Tom Kertes // Nov 16, 2009 at 9:17 am
The political risk cannot be transferred to a private company, which is what makes P3 so favourable to private interests. Cost overruns are nothing compared to a project failing for other reasons, including economic, market and political reasons. Project failure comes with huge political costs to the public sector, which will either be absorbed or, more likely, will result in political capital being used to change the economic or political conditions, or public dollars being use to adjust market conditions (in form of subsidy or other incentive). The risks in terms of political costs to the public sector outweigh the risks of the private partner in terms of investment, there is more at stake for public sector actors than for private sector, making P3 a steal for the private sector. The remedies available to contain risks of a project failing (or falling sort) are limited to the public sector, and P3 essentially hands these remedies to the private sector for next to nothing. By partnering with the public sector, private interests are given access to public sector power and authority, at essentially no cost, including monopoly powers (and self-regulated at that). The public sector sells its authority at the cost of containing a few cost overruns. In exchange, the private sector partner is assured that project failure will most likely be mitigated by tools usually out of their reach. Essentially government is giving away its extraordinary powers, handing them over to entities that are not accountable or controlled by public oversight, and claiming that this is to reduce risk. In fact, it exposes the government to huge risks since its partner is encouraged to take risks given the very deep pockets that a government partner offers.
Tom Kertes // Nov 16, 2009 at 9:47 am
Another thing: The goals of private and public sector are different, creating a conflict of values at the outset. For the public sector the goal should be to “maximize the public benefit”. This leads the government do things like pay higher prices for goods manufactured locally, require livable wages of its contractors and own workforce and encourage unionization, charge below market rates for services, and factor on a benefits-to-public returned basis.
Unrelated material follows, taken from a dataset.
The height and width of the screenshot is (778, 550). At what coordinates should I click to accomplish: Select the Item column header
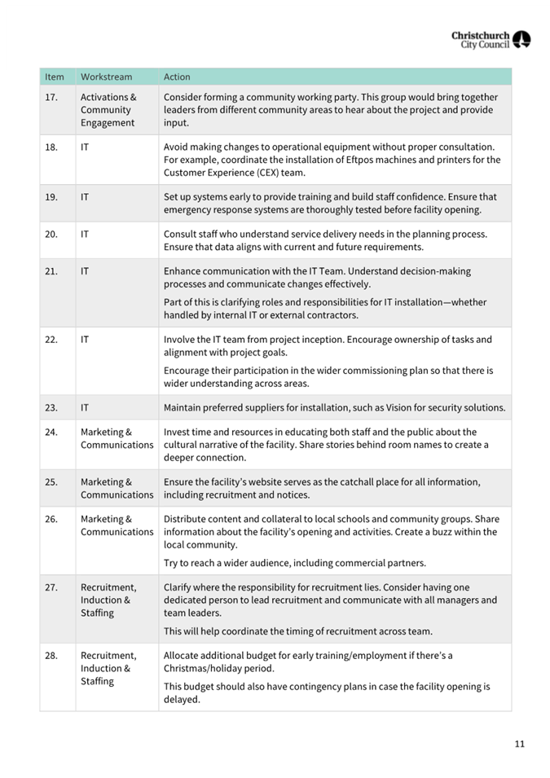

In contrast, the private sector aims to maximize profit, to put private benefits before public benefits. Supporting local industry, paying livable wages, sustaining communities, providing benefits to the community may be a means to such gain, but are never the ends and therefore may be canceled out in order to achieve the ends of private profit.
When the government is a customer of the private sector this difference in models does not matter, since the government is simply purchasing what it needs in order to maximize public benefits, using the goods bought from business. But as a partners the two models must somehow merge, requiring either business or government to cede fundamentals to their ways of doing things.
So which side gives? Does government no longer seek to maximize public benefits? Or does business no longer seek to maximize their profits? More to the point, why create P3 programs in the first place – since we already have a public sector that’s well designed to maximize public benefits, and we already have a private sector that knows how to maximize private profit.